Florisel of Niquea is a Spanish Chivalric romance of the sixteenth century, tenth in the series of Amadís de Gaula, and continues the action.
Its full title is 'The Chronicle of the Very Brave and Hard-working and Invincible Knights Don Florisel de Niquea and the Strong Anaxartes, sons of the very excellent Prince Amadís of Greece'.
The twins Anaxartes and Alastraxerea, sons of Queen Zahara of the Caucasus, who believe they are children of the god Mars but whose real father is Amadís of Greece, are armed knights and set out in search of adventure.
Florisel de Niquea falls in love with Elena, daughter of King Brimartes of Apollonia ( Poland ), fiancée of Prince Lucidor of France.
Alastraxerea, still under the identity of Florisel, is kidnapped by Don Falanges de Astra, extramarital son of the King of Trapobana, who has fallen in love with her.
Prince Lucidor, seized with anger, swears revenge on the Greek imperial house and a war breaks out between France and Greece.
After the war, Amadís of Greece feels his old love for Princess Lucela reborn and he retires to an uninhabited mountain, where he is the victim of an enchantment.

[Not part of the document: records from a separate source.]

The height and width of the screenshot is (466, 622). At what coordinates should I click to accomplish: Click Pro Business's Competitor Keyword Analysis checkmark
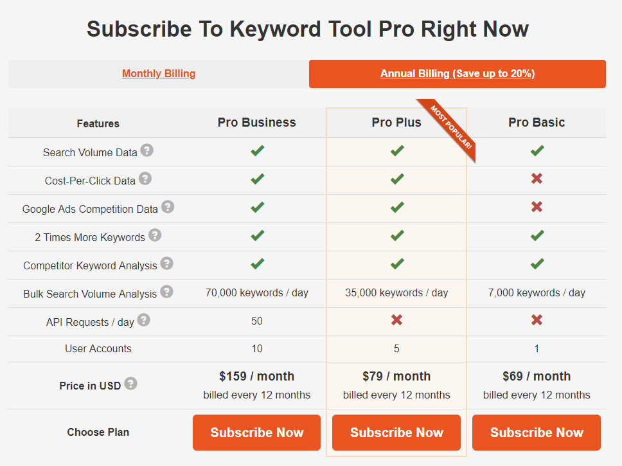tap(256, 264)
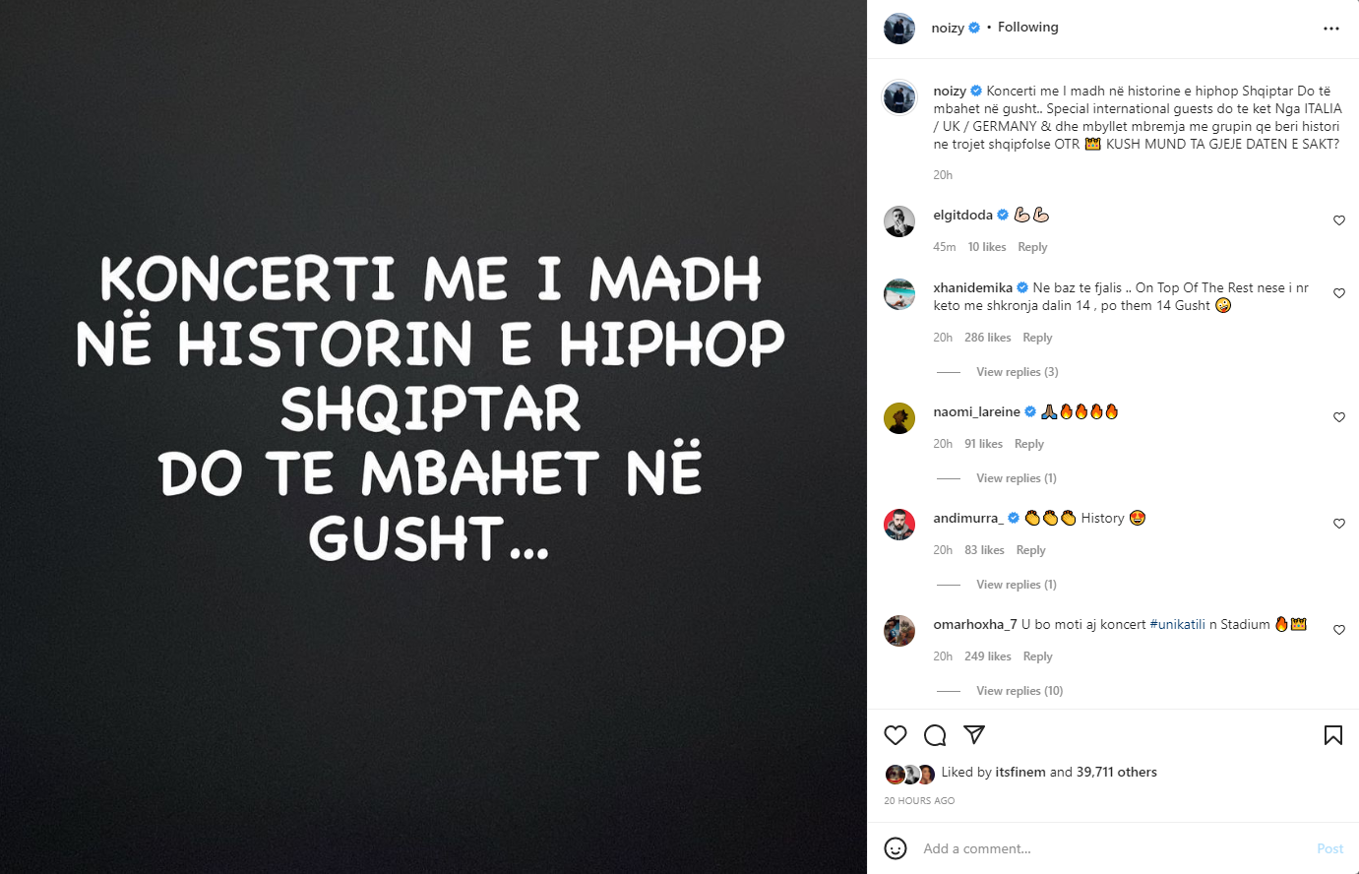Screen dimensions: 1359x874
Task: Open the three-dot more options menu
Action: [1331, 29]
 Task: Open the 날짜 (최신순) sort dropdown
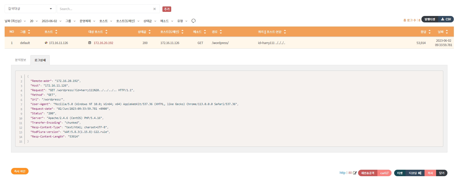(15, 21)
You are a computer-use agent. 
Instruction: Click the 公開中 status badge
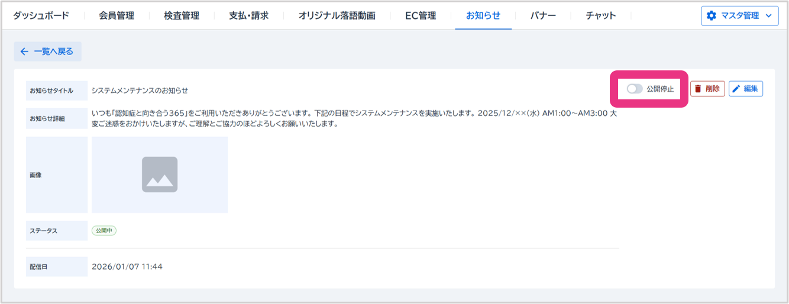(104, 231)
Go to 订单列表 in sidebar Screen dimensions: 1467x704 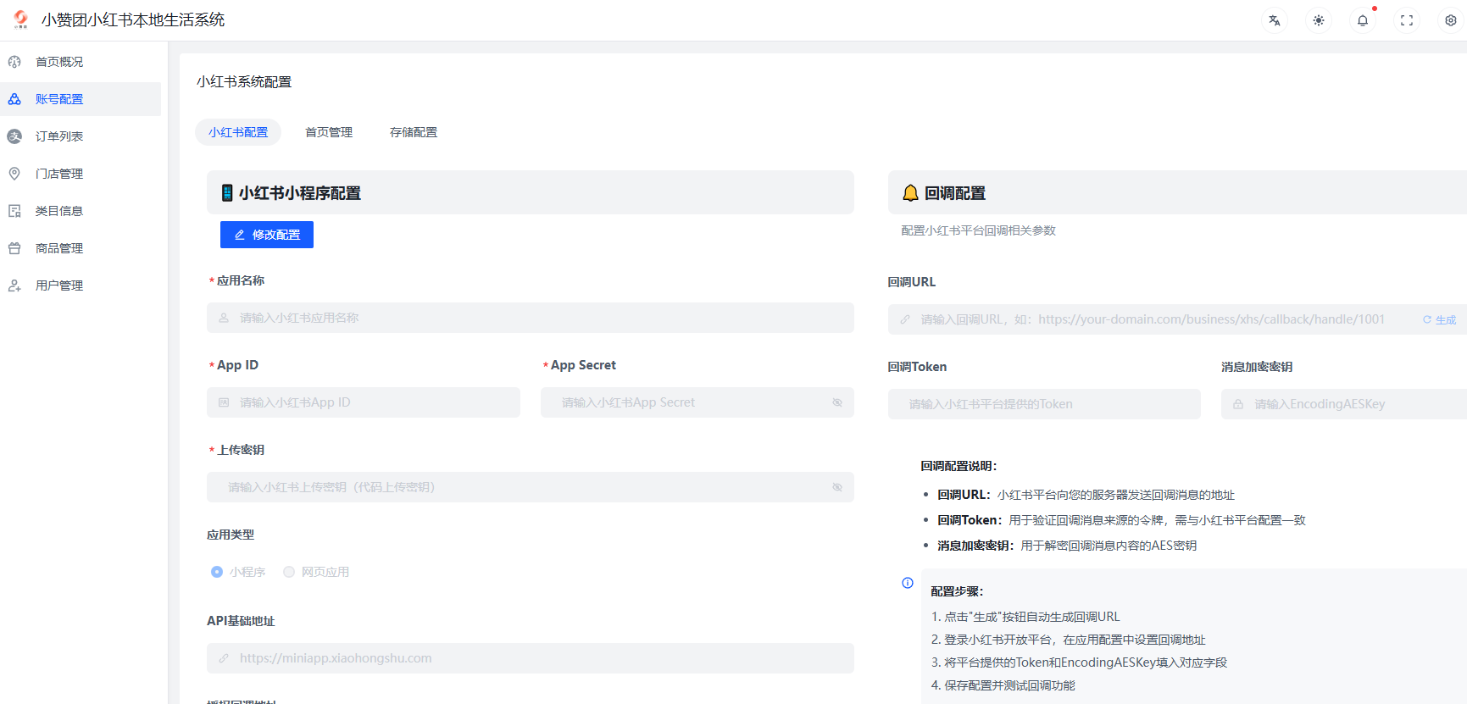point(59,136)
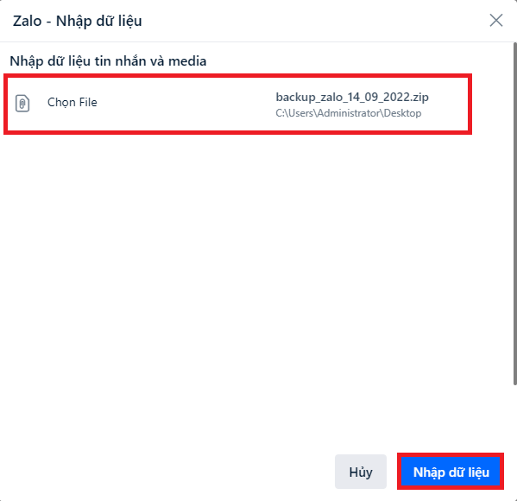517x501 pixels.
Task: Click the paperclip file attachment icon
Action: pyautogui.click(x=22, y=104)
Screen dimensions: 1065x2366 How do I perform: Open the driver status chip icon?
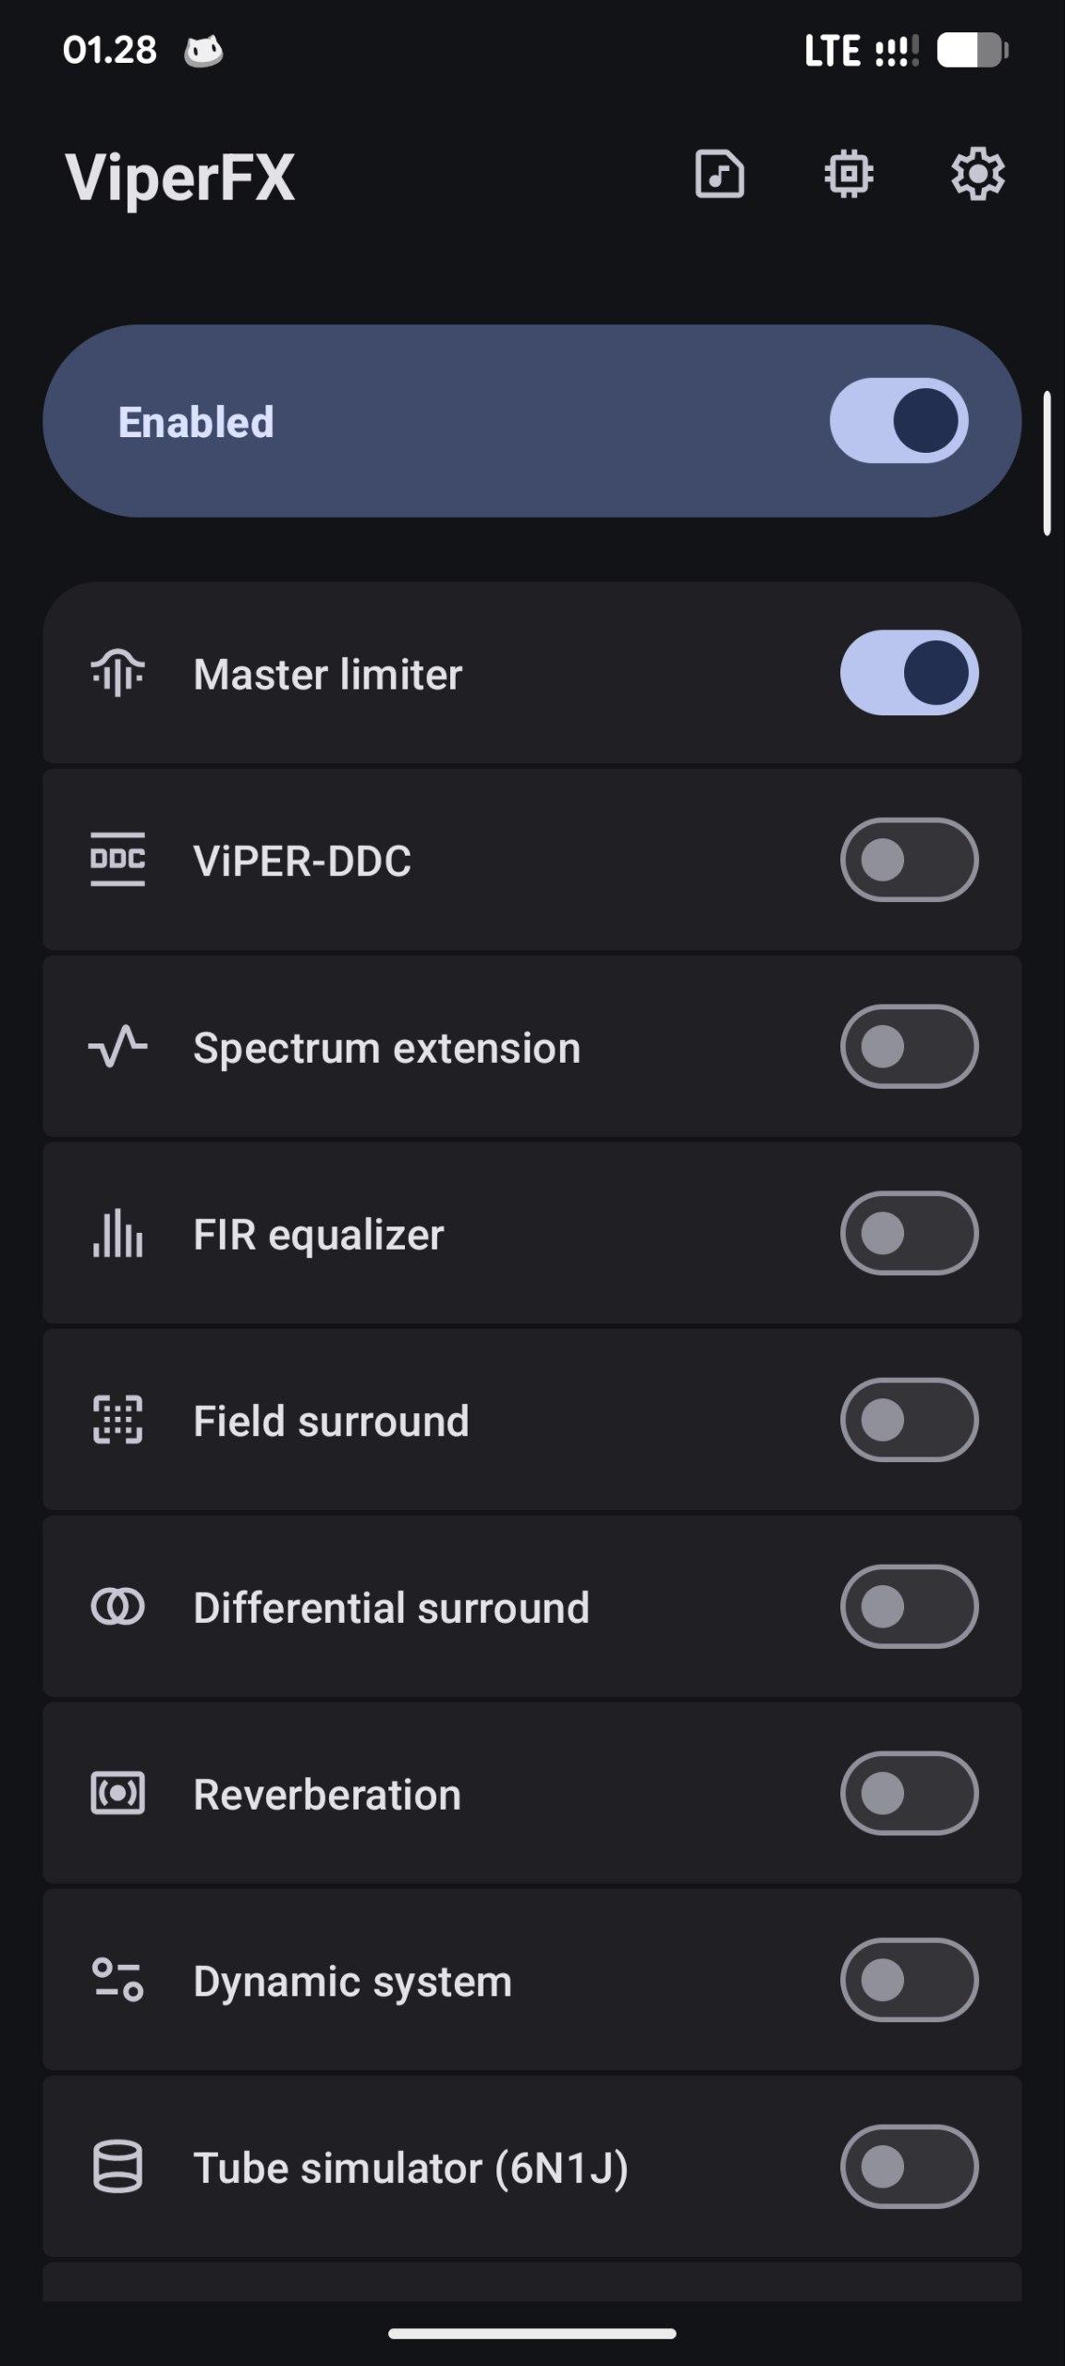[x=849, y=174]
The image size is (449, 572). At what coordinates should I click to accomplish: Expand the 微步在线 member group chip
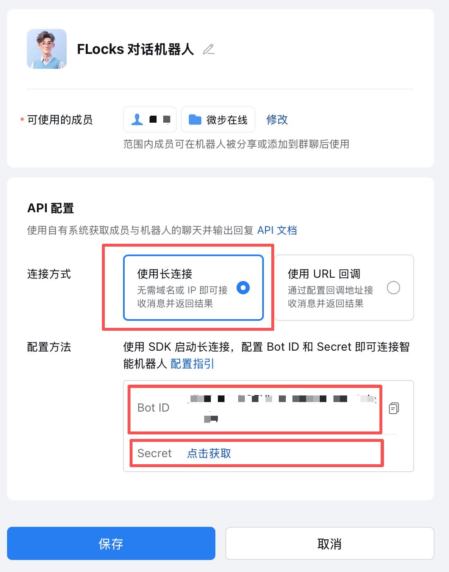coord(218,119)
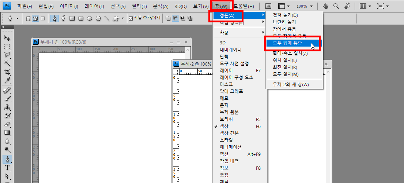Select the Hand tool in application bar

325,6
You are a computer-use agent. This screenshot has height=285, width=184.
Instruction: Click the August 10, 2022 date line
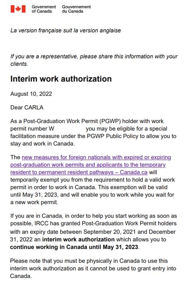pyautogui.click(x=31, y=94)
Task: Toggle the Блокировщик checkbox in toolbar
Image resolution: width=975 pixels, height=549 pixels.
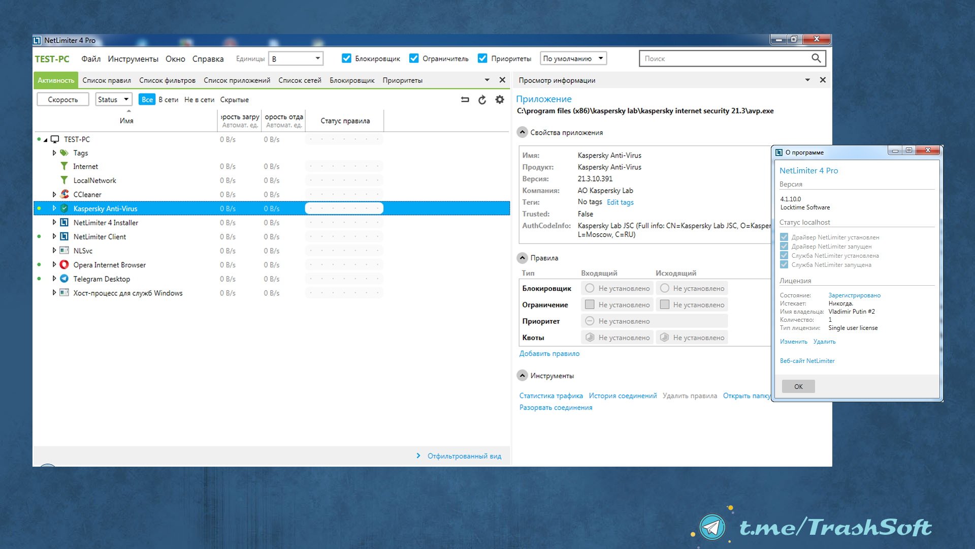Action: coord(344,59)
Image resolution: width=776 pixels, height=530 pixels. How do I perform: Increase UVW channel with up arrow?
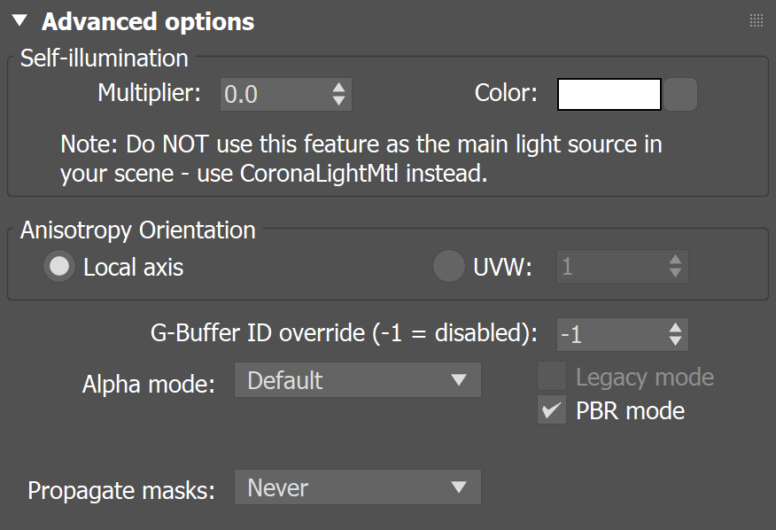click(x=675, y=260)
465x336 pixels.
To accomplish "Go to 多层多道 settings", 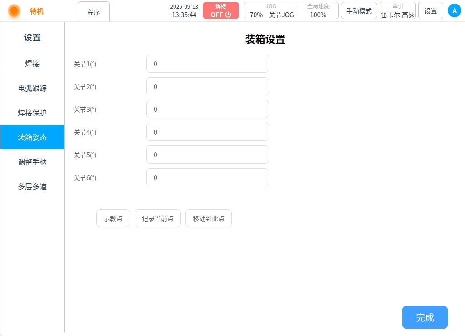I will (x=32, y=186).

In the course of this search, and to save Don Falanges de Astra from death, Florisel is forced to marry, under the feigned identity of Morayzel, the beautiful Sidonia, queen of the Guindaya island.
At the end of the play, the main characters congregate in Rhodes, where, through the intervention of Zirfea, Alquife and 'Urganda the Unknown', Amadís of Greece recognizes Anaxartes and Alastraxerea as children.
The work presents the peculiarity, very rare in the chivalric genre, of beginning with its chronological location, since as it is said in the first lines of chapter I of the first book, Queen Zahara gave birth to twins Anaxartes and Alastraxerea in May of the year 115 AD.
Florisel de Niquea was a significantly popular work among readers of chivalric books, as it had at least six reprints: three in Seville (one in 1536 and two in 1546 ), one in Lisbon ( 1566 ) and two in Zaragoza ( 1584 and 1587 ).